◆ Problem to work on: Copy every line of the data below, including the requests, and multiply each coordinate in the answers by 0.45, rounding to whole numbers with halves rounded up. Leave the numbers in the requests unchanged, and omit the pictures from your output.

◆ Data for this exercise:
· · ·

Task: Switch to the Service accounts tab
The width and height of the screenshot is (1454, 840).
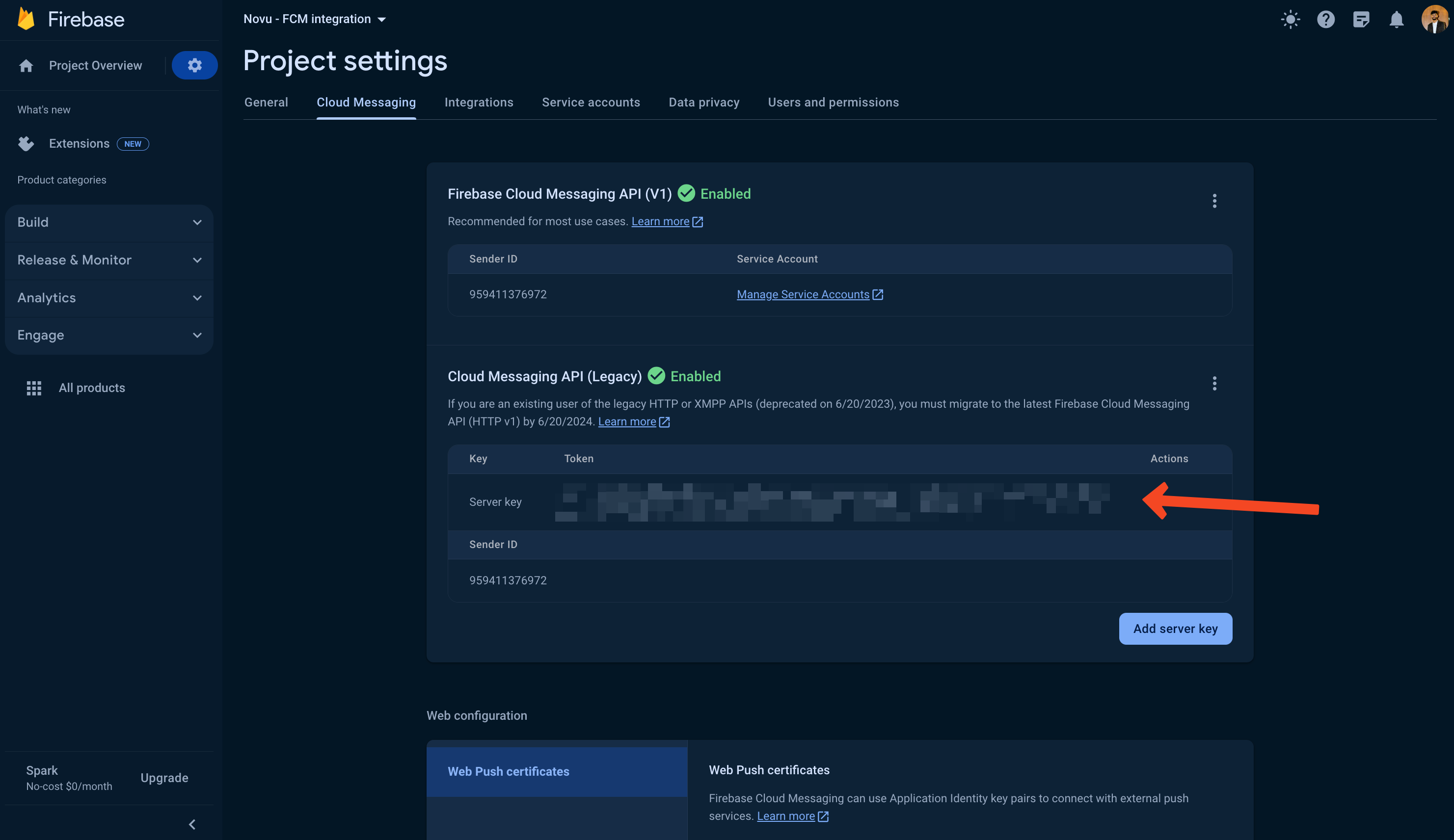Action: click(x=590, y=103)
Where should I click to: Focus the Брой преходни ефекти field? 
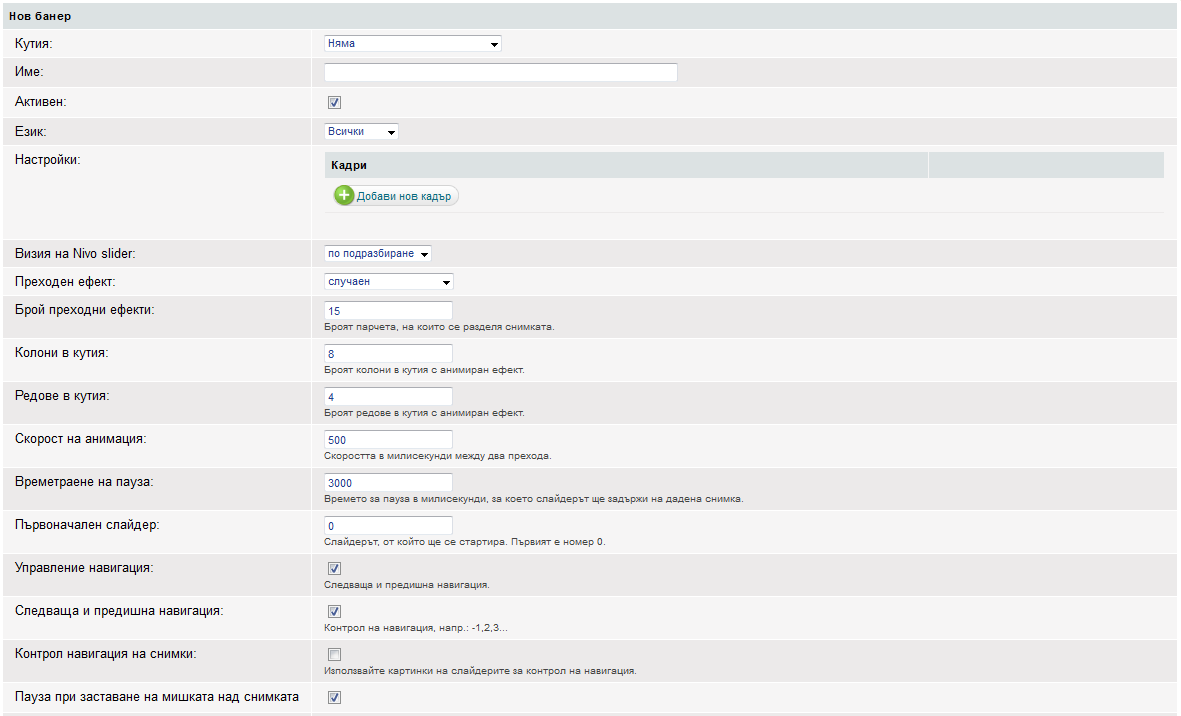[x=388, y=311]
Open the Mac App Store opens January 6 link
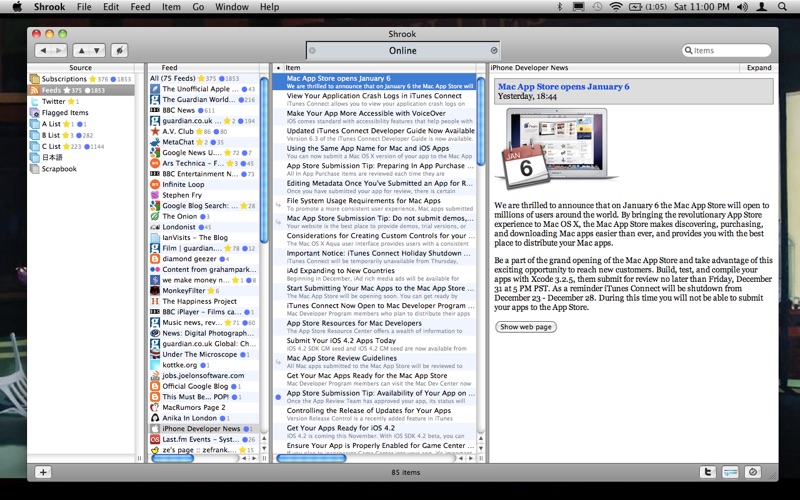 point(563,86)

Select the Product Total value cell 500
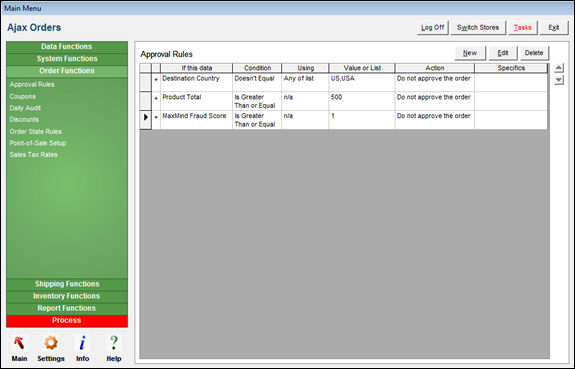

· · ·

◆ Answer:
Task: Switch to the Service accounts tab
The width and height of the screenshot is (1454, 840).
Action: click(x=266, y=46)
Where should I click to: Focus the Брой преходни ефекти field? 
[x=175, y=140]
Open the Mac App Store opens January 6 link
 point(253,39)

Select the Product Total value cell 500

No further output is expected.